# [INPUT FOR THIS TASK]
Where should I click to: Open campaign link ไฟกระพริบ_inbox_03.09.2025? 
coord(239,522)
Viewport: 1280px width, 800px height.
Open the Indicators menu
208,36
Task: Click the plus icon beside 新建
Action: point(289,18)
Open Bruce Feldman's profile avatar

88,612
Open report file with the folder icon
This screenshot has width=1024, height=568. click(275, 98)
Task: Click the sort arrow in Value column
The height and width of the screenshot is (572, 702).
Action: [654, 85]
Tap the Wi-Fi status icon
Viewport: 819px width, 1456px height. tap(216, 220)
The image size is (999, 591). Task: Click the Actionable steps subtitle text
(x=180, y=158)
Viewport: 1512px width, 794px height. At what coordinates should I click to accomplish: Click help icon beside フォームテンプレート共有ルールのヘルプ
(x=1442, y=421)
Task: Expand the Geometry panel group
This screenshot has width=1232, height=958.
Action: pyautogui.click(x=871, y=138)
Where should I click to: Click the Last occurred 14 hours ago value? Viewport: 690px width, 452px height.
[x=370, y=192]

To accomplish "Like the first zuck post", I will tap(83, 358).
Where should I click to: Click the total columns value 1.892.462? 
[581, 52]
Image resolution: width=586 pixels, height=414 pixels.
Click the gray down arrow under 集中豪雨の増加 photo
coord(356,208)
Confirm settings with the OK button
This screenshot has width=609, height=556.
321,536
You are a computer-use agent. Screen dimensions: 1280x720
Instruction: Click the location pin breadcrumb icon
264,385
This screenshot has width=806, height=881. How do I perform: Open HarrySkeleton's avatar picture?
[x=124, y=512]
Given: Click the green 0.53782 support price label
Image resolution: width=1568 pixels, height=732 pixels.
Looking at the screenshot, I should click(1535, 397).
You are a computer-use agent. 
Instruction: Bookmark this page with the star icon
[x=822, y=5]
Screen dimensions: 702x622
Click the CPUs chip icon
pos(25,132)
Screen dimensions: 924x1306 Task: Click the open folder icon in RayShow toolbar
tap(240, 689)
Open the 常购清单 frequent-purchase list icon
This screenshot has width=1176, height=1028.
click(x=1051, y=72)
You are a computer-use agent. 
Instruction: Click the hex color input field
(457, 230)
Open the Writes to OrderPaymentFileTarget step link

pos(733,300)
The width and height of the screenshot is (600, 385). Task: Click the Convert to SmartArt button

# [ACTIVITY]
What is needed is an exact printout of every line from the one with "You are a computer-use agent. Screen" through the end of the data, including both, and nothing more.

# [YOUR SOLUTION]
You are a computer-use agent. Screen dimensions: 1280x720
Instruction: Click the location pin breadcrumb icon
264,385
This screenshot has width=806, height=881. How do I perform: Open HarrySkeleton's avatar picture?
[x=124, y=512]
Given: Click the green 0.53782 support price label
Image resolution: width=1568 pixels, height=732 pixels.
Looking at the screenshot, I should click(1535, 397).
You are a computer-use agent. 
Instruction: Bookmark this page with the star icon
[x=822, y=5]
Screen dimensions: 702x622
Click the CPUs chip icon
pos(25,132)
Screen dimensions: 924x1306 Task: Click the open folder icon in RayShow toolbar
tap(240, 689)
Open the 常购清单 frequent-purchase list icon
This screenshot has width=1176, height=1028.
click(x=1051, y=72)
You are a computer-use agent. 
Instruction: Click the hex color input field
(457, 230)
Open the Writes to OrderPaymentFileTarget step link

pos(733,300)
The width and height of the screenshot is (600, 385). Task: Click the Convert to SmartArt button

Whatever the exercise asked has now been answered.